What began as an investigation into drug trafficking on the Dark Web led to the ultimate arrest and conviction of Burnett, a/k/a “Doe,” the leader of a major heroin and cocaine distribution ring in the Indianapolis area and elsewhere. In October 2013, federal law enforcement agencies shut down the Dark Web site Silk Road. Through a joint investigation by Drug Enforcement Administration (DEA), U.S. Postal Inspection Service (USPIS), and Internal Revenue Service (IRS), law enforcement learned that Lee Gray, a Camby, Indiana, resident at the time, was selling heroin and cocaine in exchange for bitcoins on Silk Road, and later other Dark Web sites such as Black Bank. Gray shipped the drugs to customers located throughout the United States using the U.S. mail. Gray then laundered his bitcoins using foreign bitcoin-exchange companies to wire U.S. currency into multiple bank accounts in his own and other names. He also sold bitcoins on the Dark Web to other users in exchange for cash that the other users mailed to him.

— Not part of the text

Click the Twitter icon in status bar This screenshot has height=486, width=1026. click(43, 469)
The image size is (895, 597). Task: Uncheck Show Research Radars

Gray was indicted on July 7, 2015, and pleaded guilty on December 22, 2015, to conspiring to distribute heroin, possession with intent to distribute heroin, and money laundering. He will be sentenced on October 4, 2017, before U.S. District Judge Sarah Evans Barker.
Gray obtained his supply of heroin and cocaine from Burnett. From at least 2012 through August 18, 2015, Burnett obtained heroin and cocaine directly from a Mexican source of supply, and would pay the Mexican source by delivering large bags of money to Mexican couriers. Burnett distributed the drugs to drug distributers, including Gray and Alan Duncan (a/k/a “Al Gore”), another drug distributor in the Southern District of Ohio, who sold these drugs within and outside of their local communities. Gore received a sentence of 150 months imprisonment in Ohio. Burnett is responsible for distributing at least 17 kilograms of heroin and 25 kilograms of cocaine during the course of the conspiracy.
This case highlights the collaborative efforts by multiple organizations. This case was investigated by the Drug Enforcement Administration (DEA) Indianapolis Office, United States Postal Inspection Service (USPIS) and the Internal Revenue Service (IRS). The U.S. Attorney’s Office for the Southern District of Ohio and the DEA Dayton Office assisted in the investigation.
“DEA is committed to saving lives by identifying, disrupting and dismantling those criminal drug organizations who poison our communities with heroin and fentanyl,” said Greg Westfall DEA Assistant Special Agent in Charge. “DEA will exhaust all resources and work with our partners to bring those to justice who try and find ways to elude law enforcement detection to hide their criminal activities. Law enforcement and other partnerships working together will prevail.”
“The U.S. Postal Inspection Service takes very seriously its mission to deter the illegal use of the mails for any criminal activity,” said Acting Special Agent in Charge Cynthia Mormon, Detroit Division. “These crimes negatively impact each and every community and household, and we stand committed to working together to identify, investigate and bring to justice those who would attempt to mask their criminal activity through the use of the mail thereby violating the sanctity of the seal.”
According to Assistant United States Attorneys MaryAnn T. Mindrum and Cindy J. Cho, who prosecuted this case for the government, Burnett must serve five years of supervised release following completion of incarceration.